Les chaussures

Hier, Baba nous a appelés. Bien sûr, Baba nous appelle toujours. Quel est ce père qui n’appelle pas ses enfants? Ainsi donc, il nous appelle pour nous dire d’aller lui chercher de l’eau, ou bien pour nous dire, « vos mères ont apporté le repas. Venez qu’on mange » ou bien pour nous dire, « allez me faire cette course ». Cet appel cependant était un autre type d’appel : cet appel nous a rassemblés tous, nous les enfants, et nous sommes nombreux. Peut-être 14, mais je n’ai jamais compté. Ce n’est pas bien de compter les personnes qui vivent encore ; ce ne sont que les morts qu’on peut compter.

Il a aussi fait appel à Tonton Salif, à Tonton Brahima ainsi qu’aux nombreux autres oncles qu’on a. Il a aussi fait appel à d’autres personnes qui ne sont pas nos oncles, parce que j’ai remarqué que quand nous sommes venus nous asseoir sur les nattes que nos sœurs avaient placées devant la maison de Baba, Sékou et Kamagaté étaient assis à côté de Baba en train de manger leurs colas et leurs visages étaient fermés. Comme si l’affaire-là nécessitait que les visages soient ainsi fermés.

Sékou et Kamagaté ne font pas partie de notre famille, même si tu cherches loin.  Mais ce sont des vieux, et ils ont une place dans le village.  Kamagaté parle bien Français – personne ne sait ce qu’il a fait – mais même le préfet a peur de lui.  Y a des gens qui disent que Sékou aussi a peur de lui et c’est la raison pour laquelle Kamagaté est comme son conseiller. Sékou est notre dougoutigui.
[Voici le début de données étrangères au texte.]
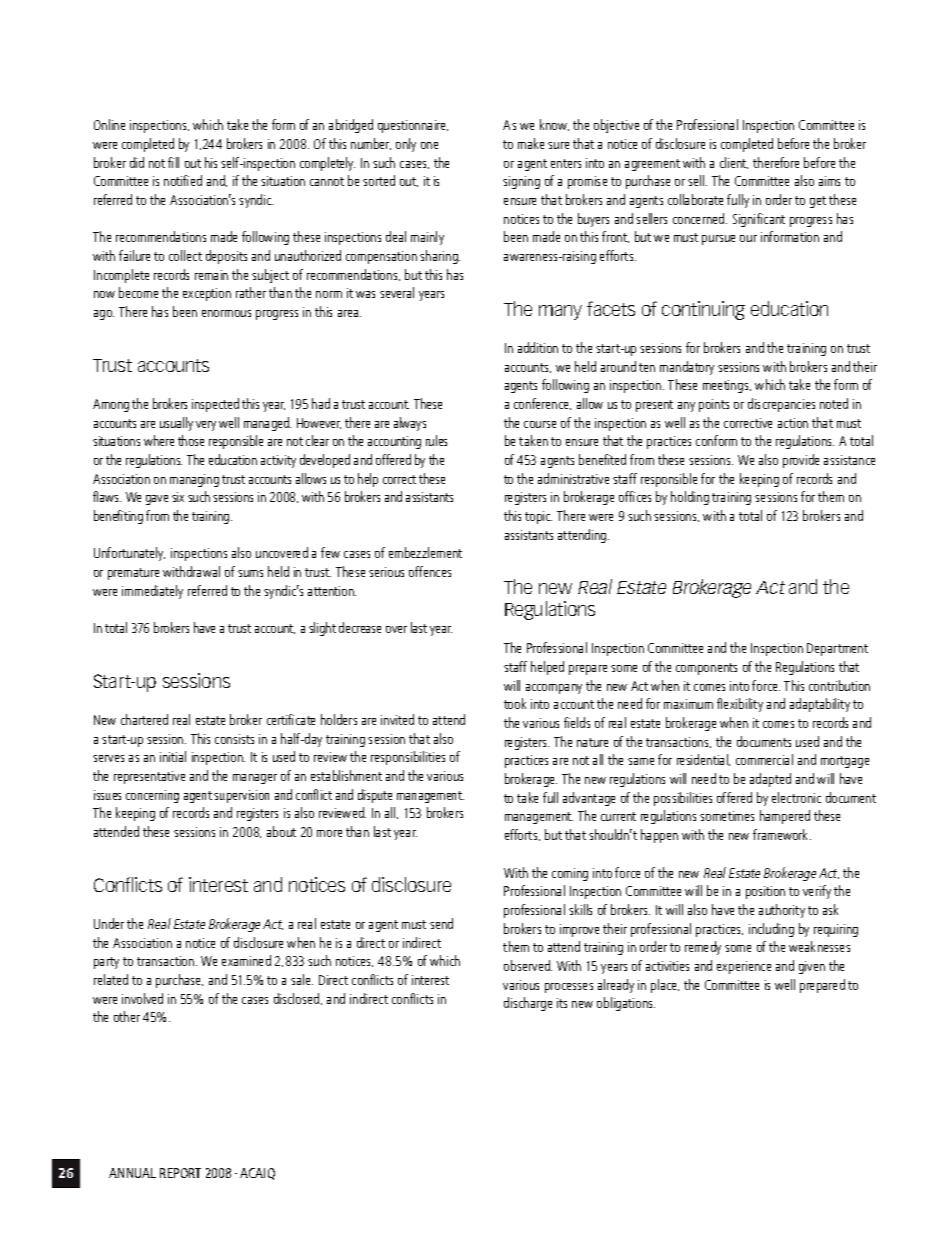 Image resolution: width=952 pixels, height=1233 pixels. What do you see at coordinates (734, 163) in the screenshot?
I see `client` at bounding box center [734, 163].
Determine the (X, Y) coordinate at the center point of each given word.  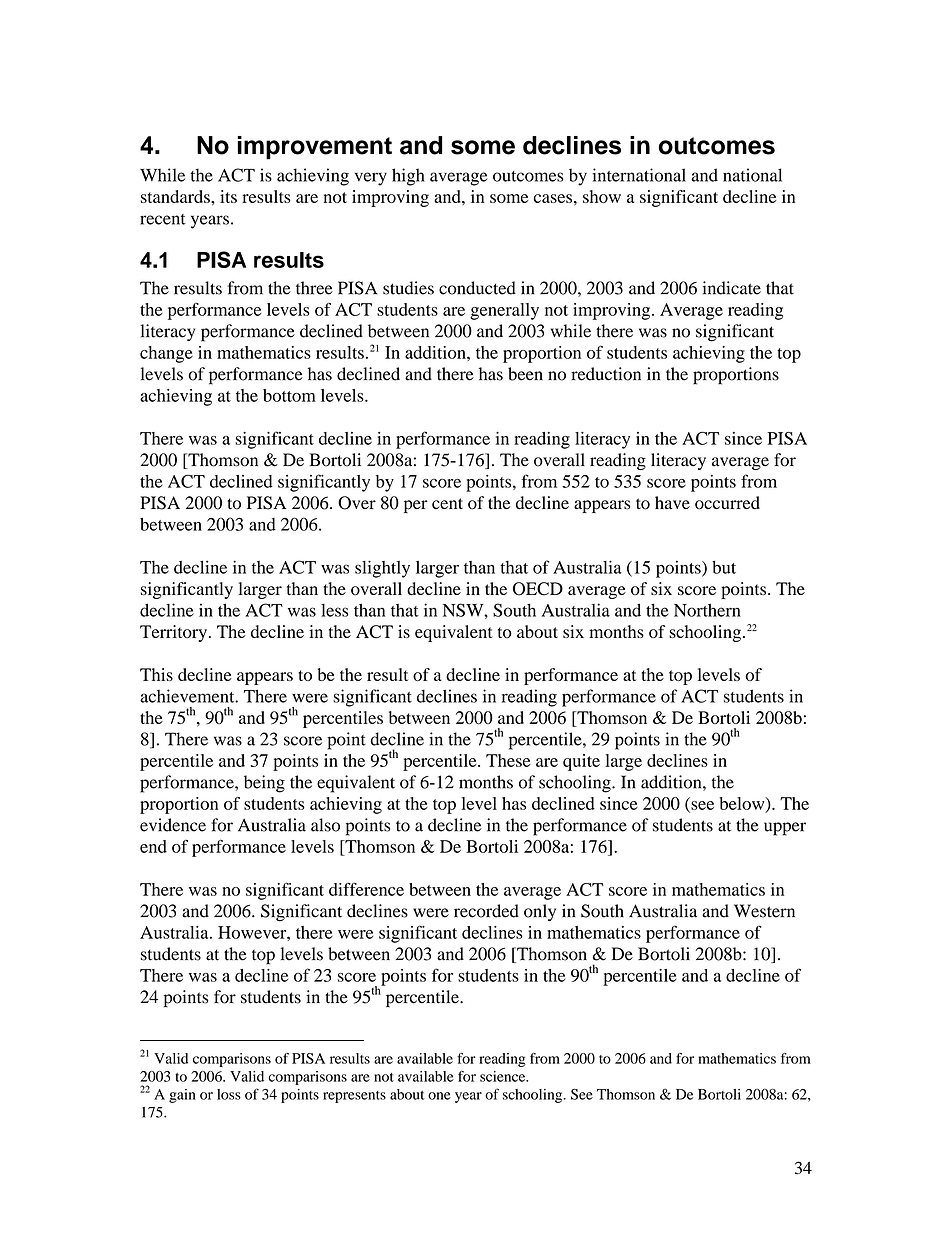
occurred (727, 503)
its (228, 196)
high (408, 177)
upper (785, 829)
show (602, 196)
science (504, 1076)
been (525, 374)
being (264, 784)
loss (229, 1094)
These (508, 760)
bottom (289, 395)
Y a des gens qui disent qu’ADO l’aurait choisi pour être l’un des chefs à la Chambre des Chefs et Rois de Côte d’Ivoire, mais Mandinani est loin d’Odienné, et Odienné même est loin d’Abidjan. Sinon si les choses avaient été différentes, il serait l’une des personnes ayant les oreilles du président aujourd’hui. Mais le voilà en train de s’asseoir sur une affaire de chaussures.

C’est parce que des gens comme Sékou et Kamagaté sont là que bien que nous aurions aimé jouer au foot sur la place publique, ou être en train de nager au marigot, nous sommes ici à nous tenir au carré.

Parce que l’heure n’est pas au jeu. Même Tonton Mory est présent. Tonton Mory qui vit jusqu’à Sinématiali et qui a dit à Baba qu’il a roulé son vélo pendant deux jours durant pour être ici.

– Mais je me devais d’être là! A-t-il dit en promenant son regard sur les autres oncles qui étaient venus lui souhaiter la bienvenue, comme si le labeur de rouler pendant deux jours durant n’était rien par rapport à la gravité de l’affaire pour laquelle il avait été appelé.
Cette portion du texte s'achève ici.